TASK REQUIREMENTS.
Starting with the first line of the data that follows, transcribe every line verbatim until the line containing "Image resolution: width=1080" has been transcribed.

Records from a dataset
+++
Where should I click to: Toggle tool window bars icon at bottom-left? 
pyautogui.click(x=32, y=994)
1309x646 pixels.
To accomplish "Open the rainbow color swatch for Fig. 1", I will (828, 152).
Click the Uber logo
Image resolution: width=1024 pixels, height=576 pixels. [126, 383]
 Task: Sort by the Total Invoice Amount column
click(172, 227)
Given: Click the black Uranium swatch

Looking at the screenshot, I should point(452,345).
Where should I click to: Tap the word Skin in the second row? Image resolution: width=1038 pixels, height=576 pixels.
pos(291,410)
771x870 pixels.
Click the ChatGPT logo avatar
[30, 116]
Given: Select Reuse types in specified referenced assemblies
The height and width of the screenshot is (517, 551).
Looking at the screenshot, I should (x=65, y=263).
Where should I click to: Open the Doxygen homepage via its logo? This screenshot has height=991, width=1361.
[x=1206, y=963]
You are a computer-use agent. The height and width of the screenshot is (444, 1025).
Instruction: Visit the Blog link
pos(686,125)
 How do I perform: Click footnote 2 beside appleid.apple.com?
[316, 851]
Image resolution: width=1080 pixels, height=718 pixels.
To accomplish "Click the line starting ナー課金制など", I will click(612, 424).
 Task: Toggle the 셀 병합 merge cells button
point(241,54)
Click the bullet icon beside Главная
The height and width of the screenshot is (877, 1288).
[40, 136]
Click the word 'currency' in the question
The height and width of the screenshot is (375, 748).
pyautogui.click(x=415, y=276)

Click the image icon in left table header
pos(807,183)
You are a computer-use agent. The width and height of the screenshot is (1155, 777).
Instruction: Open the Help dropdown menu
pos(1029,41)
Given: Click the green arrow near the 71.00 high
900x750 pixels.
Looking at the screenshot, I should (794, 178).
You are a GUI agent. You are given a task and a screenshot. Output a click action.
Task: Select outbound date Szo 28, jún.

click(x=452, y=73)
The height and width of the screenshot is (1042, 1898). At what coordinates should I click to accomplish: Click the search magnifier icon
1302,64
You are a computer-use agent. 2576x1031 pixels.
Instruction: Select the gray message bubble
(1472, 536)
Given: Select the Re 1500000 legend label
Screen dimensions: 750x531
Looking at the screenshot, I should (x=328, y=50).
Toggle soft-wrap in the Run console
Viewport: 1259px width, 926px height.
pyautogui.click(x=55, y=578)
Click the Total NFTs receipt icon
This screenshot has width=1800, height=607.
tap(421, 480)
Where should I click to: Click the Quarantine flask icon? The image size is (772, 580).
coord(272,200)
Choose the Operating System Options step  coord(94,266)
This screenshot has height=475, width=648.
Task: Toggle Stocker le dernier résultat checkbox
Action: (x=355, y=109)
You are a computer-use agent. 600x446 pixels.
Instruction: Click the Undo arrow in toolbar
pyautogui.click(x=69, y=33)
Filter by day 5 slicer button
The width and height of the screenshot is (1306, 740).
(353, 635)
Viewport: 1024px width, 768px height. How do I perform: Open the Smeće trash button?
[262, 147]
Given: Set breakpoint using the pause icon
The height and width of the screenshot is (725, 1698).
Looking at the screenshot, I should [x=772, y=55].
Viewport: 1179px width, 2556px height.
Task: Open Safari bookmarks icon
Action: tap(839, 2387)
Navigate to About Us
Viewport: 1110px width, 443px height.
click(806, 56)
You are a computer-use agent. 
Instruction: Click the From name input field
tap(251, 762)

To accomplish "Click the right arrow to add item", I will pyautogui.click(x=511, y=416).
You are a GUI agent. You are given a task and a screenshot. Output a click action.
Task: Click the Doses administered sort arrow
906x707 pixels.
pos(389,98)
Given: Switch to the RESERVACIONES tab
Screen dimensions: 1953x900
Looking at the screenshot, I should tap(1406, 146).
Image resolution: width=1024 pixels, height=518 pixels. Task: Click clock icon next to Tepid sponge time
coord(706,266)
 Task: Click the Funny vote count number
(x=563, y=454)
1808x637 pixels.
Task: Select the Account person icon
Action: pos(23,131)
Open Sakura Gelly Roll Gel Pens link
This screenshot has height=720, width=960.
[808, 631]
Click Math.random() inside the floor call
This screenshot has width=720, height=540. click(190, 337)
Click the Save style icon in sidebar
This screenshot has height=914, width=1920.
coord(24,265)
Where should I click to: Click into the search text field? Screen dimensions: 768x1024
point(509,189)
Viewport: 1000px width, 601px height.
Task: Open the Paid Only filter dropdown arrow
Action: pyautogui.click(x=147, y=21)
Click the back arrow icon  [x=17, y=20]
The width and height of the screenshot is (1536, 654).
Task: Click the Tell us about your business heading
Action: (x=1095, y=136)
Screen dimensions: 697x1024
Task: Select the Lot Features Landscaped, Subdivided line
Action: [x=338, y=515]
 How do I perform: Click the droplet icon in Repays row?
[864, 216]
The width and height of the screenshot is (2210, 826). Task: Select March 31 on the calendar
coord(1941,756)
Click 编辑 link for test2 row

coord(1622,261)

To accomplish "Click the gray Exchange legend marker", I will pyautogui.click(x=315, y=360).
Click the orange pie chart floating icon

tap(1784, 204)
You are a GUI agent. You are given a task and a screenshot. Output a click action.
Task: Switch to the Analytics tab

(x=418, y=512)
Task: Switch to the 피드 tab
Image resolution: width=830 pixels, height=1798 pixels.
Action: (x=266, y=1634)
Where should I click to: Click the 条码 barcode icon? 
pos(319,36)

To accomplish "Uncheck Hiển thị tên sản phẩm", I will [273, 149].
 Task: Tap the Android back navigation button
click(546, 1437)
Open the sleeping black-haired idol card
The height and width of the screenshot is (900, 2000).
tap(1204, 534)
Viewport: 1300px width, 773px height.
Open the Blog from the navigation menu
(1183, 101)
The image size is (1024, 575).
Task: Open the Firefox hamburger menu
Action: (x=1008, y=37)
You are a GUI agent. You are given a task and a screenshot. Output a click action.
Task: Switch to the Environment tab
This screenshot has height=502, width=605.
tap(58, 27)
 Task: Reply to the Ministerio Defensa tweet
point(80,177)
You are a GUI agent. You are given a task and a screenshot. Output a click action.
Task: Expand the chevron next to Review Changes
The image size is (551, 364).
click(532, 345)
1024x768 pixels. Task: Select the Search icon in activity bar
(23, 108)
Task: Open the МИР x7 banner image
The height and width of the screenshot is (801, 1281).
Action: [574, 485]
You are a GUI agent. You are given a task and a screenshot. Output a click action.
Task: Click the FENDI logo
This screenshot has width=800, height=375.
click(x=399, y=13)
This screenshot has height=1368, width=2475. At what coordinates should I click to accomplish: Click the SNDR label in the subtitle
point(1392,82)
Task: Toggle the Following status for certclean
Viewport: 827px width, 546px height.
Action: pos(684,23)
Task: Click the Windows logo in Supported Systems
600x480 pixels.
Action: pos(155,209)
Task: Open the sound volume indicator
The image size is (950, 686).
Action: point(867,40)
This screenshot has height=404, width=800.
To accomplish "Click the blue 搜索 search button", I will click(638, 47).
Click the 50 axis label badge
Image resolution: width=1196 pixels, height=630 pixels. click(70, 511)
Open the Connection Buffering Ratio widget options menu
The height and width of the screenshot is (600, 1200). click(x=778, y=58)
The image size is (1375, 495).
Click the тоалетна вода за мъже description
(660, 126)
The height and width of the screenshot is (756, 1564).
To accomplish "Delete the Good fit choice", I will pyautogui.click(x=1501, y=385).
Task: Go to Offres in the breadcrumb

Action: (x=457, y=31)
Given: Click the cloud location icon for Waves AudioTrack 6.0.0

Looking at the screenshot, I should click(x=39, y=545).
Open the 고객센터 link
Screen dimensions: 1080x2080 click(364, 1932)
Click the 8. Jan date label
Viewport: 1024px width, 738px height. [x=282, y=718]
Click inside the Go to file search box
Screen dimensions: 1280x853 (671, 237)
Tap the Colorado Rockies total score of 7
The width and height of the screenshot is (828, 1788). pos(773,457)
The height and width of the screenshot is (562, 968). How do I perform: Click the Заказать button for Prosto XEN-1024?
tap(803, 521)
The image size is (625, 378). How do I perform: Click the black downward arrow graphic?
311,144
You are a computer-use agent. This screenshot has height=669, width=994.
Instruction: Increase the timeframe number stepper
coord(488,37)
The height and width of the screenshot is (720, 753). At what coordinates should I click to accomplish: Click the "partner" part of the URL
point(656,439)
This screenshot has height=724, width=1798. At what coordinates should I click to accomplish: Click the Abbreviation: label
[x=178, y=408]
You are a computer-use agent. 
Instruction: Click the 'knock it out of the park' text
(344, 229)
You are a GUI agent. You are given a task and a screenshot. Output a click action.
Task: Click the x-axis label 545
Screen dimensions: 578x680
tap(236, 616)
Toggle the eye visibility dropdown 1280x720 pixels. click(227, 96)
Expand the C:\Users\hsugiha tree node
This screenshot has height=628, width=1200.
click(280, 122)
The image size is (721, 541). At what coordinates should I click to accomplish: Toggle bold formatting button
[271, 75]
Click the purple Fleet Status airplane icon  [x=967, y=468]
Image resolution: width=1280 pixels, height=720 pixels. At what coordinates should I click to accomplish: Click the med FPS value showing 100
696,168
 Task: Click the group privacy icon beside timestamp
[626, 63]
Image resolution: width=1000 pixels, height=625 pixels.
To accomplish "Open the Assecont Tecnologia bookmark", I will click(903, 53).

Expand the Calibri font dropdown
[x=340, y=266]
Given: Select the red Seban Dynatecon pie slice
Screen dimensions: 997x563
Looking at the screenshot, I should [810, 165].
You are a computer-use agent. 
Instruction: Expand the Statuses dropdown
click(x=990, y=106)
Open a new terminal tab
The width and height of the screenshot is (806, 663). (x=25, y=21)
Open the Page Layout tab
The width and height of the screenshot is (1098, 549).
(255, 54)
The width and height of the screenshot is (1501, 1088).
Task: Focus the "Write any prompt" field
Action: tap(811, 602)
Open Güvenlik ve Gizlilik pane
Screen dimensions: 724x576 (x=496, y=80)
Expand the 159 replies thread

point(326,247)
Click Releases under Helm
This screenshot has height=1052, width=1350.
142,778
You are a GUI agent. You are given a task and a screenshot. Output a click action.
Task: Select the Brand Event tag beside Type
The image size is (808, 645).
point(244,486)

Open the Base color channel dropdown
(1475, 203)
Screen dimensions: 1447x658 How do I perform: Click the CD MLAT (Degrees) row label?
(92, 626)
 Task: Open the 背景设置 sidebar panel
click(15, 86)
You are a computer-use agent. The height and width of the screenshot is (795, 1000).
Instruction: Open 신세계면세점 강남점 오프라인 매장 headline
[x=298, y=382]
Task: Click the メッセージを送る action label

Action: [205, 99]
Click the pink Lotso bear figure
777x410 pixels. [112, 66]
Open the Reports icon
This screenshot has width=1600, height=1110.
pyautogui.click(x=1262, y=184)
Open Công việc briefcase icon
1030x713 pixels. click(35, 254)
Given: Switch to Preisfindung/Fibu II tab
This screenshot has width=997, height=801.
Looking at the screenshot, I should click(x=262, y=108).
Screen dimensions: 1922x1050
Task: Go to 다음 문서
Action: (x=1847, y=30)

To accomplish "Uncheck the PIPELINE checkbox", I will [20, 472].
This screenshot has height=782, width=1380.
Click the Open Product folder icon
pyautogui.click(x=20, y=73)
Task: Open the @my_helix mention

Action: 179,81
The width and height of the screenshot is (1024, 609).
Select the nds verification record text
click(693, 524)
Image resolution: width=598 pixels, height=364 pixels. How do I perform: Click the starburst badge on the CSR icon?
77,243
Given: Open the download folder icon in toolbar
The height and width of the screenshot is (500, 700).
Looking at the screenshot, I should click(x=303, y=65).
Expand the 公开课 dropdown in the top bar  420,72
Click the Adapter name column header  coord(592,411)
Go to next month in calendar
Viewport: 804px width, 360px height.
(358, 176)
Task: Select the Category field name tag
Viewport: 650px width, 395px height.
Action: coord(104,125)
+++
ANSWER TO THIS PROBLEM.
Where should I click to: Toggle tool window bars icon at bottom-left? 
pyautogui.click(x=32, y=994)
1309x646 pixels.
To accomplish "Open the rainbow color swatch for Fig. 1", I will (828, 152).
Click the Uber logo
Image resolution: width=1024 pixels, height=576 pixels. [126, 383]
 Task: Sort by the Total Invoice Amount column
click(172, 227)
Given: Click the black Uranium swatch

Looking at the screenshot, I should point(452,345).
Where should I click to: Tap the word Skin in the second row? Image resolution: width=1038 pixels, height=576 pixels.
pos(291,410)
771x870 pixels.
Click the ChatGPT logo avatar
[30, 116]
Given: Select Reuse types in specified referenced assemblies
The height and width of the screenshot is (517, 551).
Looking at the screenshot, I should (x=65, y=263).
Where should I click to: Open the Doxygen homepage via its logo? This screenshot has height=991, width=1361.
[x=1206, y=963]
You are a computer-use agent. The height and width of the screenshot is (444, 1025).
Instruction: Visit the Blog link
pos(686,125)
 How do I perform: Click footnote 2 beside appleid.apple.com?
[316, 851]
Image resolution: width=1080 pixels, height=718 pixels.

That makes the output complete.